- TASK INPUT -

§ §

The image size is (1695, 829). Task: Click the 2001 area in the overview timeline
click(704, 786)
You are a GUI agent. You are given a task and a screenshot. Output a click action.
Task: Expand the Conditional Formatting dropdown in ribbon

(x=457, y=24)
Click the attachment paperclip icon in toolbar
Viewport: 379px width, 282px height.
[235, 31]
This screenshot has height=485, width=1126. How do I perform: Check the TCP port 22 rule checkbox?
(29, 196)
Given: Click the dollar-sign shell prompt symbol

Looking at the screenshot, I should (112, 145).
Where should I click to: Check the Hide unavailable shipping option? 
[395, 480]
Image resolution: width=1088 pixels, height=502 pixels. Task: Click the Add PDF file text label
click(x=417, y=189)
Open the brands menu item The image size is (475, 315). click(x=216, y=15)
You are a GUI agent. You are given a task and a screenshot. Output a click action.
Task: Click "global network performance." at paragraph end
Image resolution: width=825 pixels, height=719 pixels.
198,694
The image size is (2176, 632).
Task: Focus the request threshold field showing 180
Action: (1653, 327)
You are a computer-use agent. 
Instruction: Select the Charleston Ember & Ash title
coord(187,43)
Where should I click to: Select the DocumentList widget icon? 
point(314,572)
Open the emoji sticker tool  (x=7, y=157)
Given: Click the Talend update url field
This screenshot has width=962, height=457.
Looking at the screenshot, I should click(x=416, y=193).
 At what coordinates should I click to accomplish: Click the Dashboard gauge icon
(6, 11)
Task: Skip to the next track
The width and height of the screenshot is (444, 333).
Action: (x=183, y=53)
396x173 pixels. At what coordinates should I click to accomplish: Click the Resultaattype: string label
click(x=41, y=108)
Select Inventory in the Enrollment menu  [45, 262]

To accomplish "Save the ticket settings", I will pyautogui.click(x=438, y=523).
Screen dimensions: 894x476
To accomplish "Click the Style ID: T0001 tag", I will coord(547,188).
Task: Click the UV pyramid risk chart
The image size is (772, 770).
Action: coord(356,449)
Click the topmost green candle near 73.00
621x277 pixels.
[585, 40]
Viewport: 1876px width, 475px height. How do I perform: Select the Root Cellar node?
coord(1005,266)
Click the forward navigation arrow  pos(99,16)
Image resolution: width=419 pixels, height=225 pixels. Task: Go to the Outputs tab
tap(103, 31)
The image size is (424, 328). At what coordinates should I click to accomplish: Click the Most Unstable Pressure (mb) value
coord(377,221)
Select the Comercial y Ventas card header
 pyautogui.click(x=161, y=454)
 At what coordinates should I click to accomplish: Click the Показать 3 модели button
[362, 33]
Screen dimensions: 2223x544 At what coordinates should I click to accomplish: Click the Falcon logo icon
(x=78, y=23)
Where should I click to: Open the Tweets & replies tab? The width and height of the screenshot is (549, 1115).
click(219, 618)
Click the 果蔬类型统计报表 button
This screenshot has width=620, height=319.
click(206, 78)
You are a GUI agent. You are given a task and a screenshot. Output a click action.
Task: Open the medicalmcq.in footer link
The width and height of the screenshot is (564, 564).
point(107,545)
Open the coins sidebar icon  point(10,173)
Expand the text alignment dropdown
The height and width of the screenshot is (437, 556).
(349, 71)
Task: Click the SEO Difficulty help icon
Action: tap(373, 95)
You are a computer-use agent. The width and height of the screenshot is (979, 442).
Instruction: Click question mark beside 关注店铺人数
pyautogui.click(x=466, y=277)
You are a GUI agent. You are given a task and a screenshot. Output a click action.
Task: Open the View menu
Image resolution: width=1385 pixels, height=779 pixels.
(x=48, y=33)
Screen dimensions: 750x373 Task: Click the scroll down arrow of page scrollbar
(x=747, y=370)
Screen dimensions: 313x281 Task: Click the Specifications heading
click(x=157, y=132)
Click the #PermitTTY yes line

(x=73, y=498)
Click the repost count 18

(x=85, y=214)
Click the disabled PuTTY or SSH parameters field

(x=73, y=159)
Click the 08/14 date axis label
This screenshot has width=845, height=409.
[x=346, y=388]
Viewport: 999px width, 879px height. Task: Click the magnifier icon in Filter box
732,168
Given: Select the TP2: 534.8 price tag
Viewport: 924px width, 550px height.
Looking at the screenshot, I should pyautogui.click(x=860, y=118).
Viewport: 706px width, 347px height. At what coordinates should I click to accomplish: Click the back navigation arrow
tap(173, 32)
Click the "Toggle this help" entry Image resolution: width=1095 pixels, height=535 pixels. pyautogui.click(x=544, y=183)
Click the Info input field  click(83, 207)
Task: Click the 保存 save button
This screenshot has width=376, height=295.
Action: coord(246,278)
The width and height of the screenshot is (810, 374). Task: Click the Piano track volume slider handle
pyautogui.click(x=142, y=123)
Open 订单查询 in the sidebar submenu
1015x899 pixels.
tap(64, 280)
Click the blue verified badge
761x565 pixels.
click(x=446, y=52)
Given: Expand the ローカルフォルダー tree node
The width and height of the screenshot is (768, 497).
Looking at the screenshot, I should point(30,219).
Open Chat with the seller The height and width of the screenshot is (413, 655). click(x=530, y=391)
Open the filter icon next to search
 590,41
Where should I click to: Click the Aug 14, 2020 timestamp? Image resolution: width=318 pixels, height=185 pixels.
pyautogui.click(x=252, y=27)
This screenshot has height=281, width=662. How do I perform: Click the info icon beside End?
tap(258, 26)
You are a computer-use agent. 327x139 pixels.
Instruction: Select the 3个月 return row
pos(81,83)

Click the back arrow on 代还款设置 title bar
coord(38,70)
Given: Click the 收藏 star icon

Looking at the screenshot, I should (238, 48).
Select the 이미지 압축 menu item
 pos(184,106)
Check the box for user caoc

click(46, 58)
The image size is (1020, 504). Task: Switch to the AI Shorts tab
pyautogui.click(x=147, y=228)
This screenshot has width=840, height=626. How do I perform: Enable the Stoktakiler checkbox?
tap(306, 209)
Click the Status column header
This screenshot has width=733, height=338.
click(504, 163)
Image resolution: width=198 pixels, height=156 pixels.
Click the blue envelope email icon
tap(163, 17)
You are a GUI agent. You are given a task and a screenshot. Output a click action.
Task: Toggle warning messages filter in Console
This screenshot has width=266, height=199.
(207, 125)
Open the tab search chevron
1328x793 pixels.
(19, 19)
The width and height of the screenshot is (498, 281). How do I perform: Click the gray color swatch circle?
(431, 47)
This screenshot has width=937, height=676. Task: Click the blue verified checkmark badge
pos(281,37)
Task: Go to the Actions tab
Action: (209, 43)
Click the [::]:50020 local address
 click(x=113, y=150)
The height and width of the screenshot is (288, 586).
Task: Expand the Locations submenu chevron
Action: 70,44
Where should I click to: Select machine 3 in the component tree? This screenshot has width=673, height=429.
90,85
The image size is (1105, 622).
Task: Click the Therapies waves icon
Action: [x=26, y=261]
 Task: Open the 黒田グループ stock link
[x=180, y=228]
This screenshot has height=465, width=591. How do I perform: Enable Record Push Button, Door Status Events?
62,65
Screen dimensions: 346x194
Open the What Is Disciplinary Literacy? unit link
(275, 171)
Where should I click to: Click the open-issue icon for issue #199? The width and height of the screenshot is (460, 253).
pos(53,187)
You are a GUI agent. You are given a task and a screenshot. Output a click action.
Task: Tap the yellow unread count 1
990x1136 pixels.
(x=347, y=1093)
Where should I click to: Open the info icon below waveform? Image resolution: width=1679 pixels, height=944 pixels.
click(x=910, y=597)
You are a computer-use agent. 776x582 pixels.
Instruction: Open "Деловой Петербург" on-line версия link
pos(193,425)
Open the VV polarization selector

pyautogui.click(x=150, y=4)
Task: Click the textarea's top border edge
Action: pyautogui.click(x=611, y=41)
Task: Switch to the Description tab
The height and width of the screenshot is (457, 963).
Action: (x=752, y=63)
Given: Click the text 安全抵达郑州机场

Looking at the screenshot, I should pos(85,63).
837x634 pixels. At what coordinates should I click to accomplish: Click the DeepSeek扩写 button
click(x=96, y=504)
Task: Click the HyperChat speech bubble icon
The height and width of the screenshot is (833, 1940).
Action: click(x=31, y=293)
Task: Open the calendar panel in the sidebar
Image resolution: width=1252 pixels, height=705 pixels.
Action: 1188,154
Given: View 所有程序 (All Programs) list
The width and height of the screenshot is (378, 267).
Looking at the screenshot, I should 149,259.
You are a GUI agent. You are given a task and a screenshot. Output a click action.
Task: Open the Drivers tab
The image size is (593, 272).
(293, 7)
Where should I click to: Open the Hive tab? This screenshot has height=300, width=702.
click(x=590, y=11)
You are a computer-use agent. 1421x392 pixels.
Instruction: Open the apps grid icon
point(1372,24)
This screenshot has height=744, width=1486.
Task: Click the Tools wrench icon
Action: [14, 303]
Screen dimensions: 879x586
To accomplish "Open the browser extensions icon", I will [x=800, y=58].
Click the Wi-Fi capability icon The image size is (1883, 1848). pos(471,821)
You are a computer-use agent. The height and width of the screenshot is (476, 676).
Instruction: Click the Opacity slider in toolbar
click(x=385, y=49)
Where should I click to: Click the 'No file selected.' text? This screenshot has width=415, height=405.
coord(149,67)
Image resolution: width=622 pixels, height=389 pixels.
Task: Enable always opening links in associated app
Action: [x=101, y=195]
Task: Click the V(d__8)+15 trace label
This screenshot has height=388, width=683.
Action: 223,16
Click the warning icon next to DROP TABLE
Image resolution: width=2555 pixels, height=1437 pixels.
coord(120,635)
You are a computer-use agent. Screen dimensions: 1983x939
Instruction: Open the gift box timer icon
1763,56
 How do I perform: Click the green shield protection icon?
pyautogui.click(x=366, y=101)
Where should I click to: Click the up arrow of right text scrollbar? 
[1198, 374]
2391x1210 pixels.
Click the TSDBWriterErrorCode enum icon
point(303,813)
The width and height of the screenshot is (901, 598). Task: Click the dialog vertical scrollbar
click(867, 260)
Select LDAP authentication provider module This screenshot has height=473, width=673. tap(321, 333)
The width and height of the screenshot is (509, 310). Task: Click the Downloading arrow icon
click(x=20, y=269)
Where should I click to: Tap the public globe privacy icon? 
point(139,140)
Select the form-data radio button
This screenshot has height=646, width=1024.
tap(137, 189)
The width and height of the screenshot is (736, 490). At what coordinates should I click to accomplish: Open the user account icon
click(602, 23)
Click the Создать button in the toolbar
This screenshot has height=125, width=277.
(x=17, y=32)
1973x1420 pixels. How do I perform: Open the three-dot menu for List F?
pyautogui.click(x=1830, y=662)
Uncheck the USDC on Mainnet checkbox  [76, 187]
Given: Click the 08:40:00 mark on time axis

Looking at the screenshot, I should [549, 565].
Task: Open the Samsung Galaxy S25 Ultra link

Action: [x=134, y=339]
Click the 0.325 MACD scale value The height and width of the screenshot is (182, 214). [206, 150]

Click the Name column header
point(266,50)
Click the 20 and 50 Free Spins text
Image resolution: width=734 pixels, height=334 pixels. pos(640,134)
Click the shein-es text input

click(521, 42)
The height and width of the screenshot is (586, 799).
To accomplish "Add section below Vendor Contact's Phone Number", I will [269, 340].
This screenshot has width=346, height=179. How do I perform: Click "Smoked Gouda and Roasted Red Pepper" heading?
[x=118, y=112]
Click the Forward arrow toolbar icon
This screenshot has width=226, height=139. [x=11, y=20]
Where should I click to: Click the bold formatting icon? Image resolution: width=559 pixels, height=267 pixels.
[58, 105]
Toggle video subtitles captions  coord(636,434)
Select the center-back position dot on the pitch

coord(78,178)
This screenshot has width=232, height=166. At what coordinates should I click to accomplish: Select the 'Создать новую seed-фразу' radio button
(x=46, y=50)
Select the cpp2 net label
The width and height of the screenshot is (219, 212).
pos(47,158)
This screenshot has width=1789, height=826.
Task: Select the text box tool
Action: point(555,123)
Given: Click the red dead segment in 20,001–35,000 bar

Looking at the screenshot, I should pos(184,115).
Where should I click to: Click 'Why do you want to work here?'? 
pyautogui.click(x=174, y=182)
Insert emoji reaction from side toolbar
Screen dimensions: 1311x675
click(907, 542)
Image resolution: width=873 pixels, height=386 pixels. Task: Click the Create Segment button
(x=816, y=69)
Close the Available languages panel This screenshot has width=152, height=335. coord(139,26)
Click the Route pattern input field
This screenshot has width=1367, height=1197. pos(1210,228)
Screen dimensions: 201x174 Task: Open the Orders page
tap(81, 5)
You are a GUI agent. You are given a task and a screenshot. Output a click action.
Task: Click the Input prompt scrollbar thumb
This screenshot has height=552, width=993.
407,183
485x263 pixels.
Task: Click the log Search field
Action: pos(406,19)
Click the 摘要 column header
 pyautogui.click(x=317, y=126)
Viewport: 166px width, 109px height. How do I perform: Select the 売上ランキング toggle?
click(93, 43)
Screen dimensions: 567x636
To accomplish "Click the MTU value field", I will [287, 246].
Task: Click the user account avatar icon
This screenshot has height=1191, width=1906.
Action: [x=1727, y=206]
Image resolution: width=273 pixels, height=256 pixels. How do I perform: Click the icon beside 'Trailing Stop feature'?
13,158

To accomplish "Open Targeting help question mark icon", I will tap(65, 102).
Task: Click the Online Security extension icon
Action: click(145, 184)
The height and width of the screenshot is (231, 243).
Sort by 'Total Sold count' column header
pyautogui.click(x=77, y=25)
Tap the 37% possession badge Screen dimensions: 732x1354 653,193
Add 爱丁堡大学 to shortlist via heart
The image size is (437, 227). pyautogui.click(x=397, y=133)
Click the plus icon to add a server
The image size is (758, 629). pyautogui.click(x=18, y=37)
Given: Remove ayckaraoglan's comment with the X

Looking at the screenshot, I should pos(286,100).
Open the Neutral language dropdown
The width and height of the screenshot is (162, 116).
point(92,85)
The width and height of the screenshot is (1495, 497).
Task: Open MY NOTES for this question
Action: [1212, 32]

§ §

- WHAT YOU ARE ASKED TO DO -
Reproduce, without alteration, the lines of the material from the line containing "Where should I click to: Tap" through the line containing "(x=46, y=50)", both of those lines included.

- WRITTEN RESPONSE -
Where should I click to: Tap the public globe privacy icon? 
point(139,140)
Select the form-data radio button
This screenshot has height=646, width=1024.
tap(137, 189)
The width and height of the screenshot is (736, 490). At what coordinates should I click to accomplish: Open the user account icon
click(602, 23)
Click the Создать button in the toolbar
This screenshot has height=125, width=277.
(x=17, y=32)
1973x1420 pixels. How do I perform: Open the three-dot menu for List F?
pyautogui.click(x=1830, y=662)
Uncheck the USDC on Mainnet checkbox  [76, 187]
Given: Click the 08:40:00 mark on time axis

Looking at the screenshot, I should [549, 565].
Task: Open the Samsung Galaxy S25 Ultra link

Action: [x=134, y=339]
Click the 0.325 MACD scale value The height and width of the screenshot is (182, 214). [206, 150]

Click the Name column header
point(266,50)
Click the 20 and 50 Free Spins text
Image resolution: width=734 pixels, height=334 pixels. pos(640,134)
Click the shein-es text input

click(521, 42)
The height and width of the screenshot is (586, 799).
To accomplish "Add section below Vendor Contact's Phone Number", I will [269, 340].
This screenshot has width=346, height=179. How do I perform: Click "Smoked Gouda and Roasted Red Pepper" heading?
[x=118, y=112]
Click the Forward arrow toolbar icon
This screenshot has width=226, height=139. [x=11, y=20]
Where should I click to: Click the bold formatting icon? Image resolution: width=559 pixels, height=267 pixels.
[58, 105]
Toggle video subtitles captions  coord(636,434)
Select the center-back position dot on the pitch

coord(78,178)
This screenshot has width=232, height=166. At what coordinates should I click to accomplish: Select the 'Создать новую seed-фразу' radio button
(x=46, y=50)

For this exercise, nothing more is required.